- **The tasks**
A - In the head gasket post, what was the compression ratio of the Mongol Rally car's engine?
B - In the records, rewrite the lines from the one with "Session (565, 604)" through the end of the records, putting "Tuesday" in place of "Monday" and keeping everything else unchanged.

-- Begin Document passage --

For the head gaskets, I don't know if what you're saying about quality applies to the non-recessed gaskets used on the earlier engines. How recently did the quality drop? In 2018 I used a reproduction Payen one in our Mongol Rally car, it didn't fail, and we definitely pushed it harder than most ever will, although compression of that engine was a bit lower - about 8:1.

I was advised by a certain former forum member that the single layer asbestos type ones (made by Coopers?) are the best for a 1300. If you search on evil bay you might be able to find ones cheaply (they look like this, price is way too much - https://www.ebay.co.uk/itm/162791637476). I have several of them in storage, but I'm sticking with the new Payen ones for now, I used a NOS gasket once before and it failed instantly (although that was a different type - Payen copper asbestos steel sandwich).

-- End Document passage --
-- Begin Provided data --

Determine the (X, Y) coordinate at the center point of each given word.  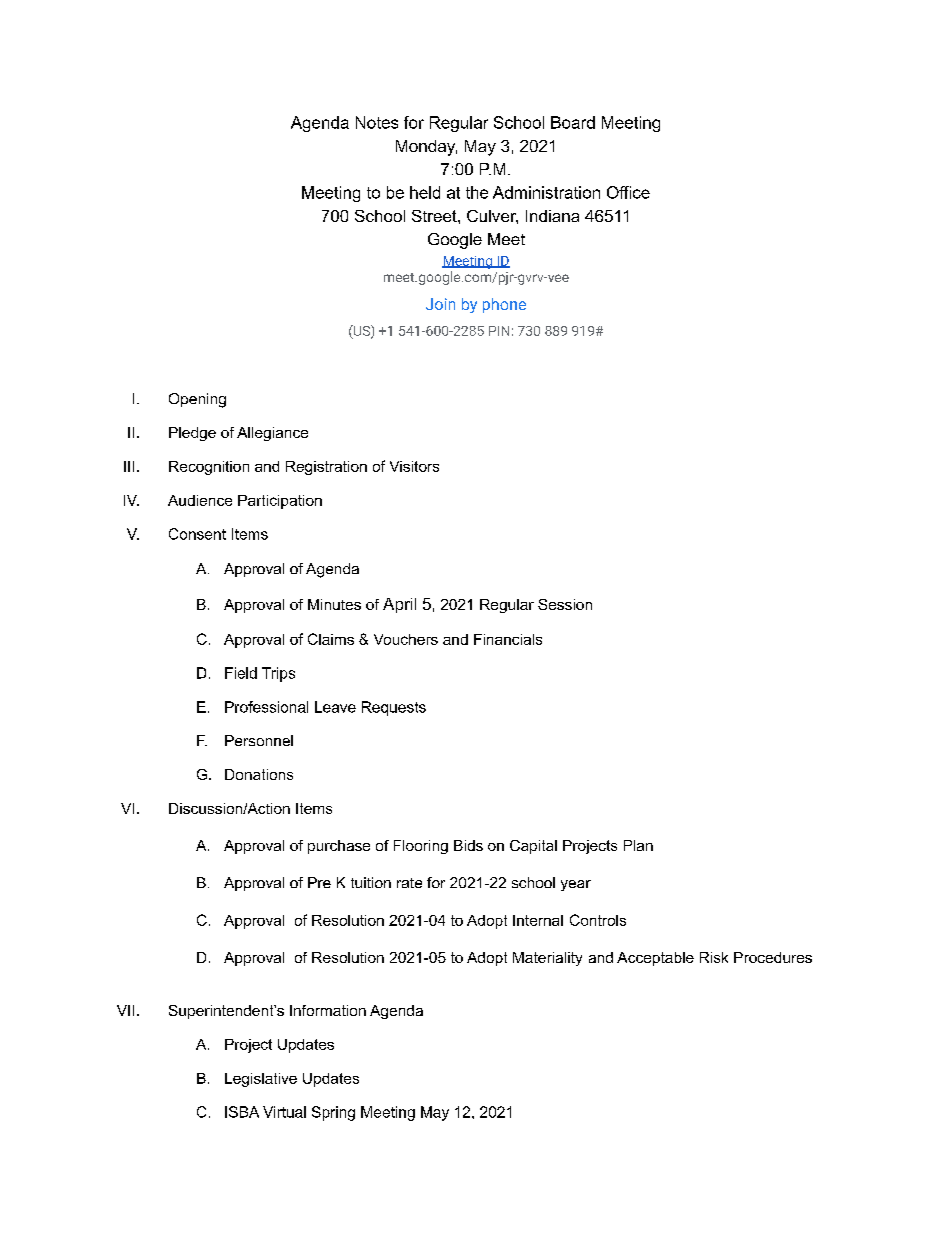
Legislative (261, 1080)
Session (565, 604)
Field (241, 673)
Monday (426, 148)
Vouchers (406, 639)
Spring (333, 1113)
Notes (377, 122)
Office (628, 192)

-- End Provided data --

- **Outputs for the tasks**
A - About 8:1.

B -
Session (565, 604)
Field (241, 673)
Tuesday (426, 148)
Vouchers (406, 639)
Spring (333, 1113)
Notes (377, 122)
Office (628, 192)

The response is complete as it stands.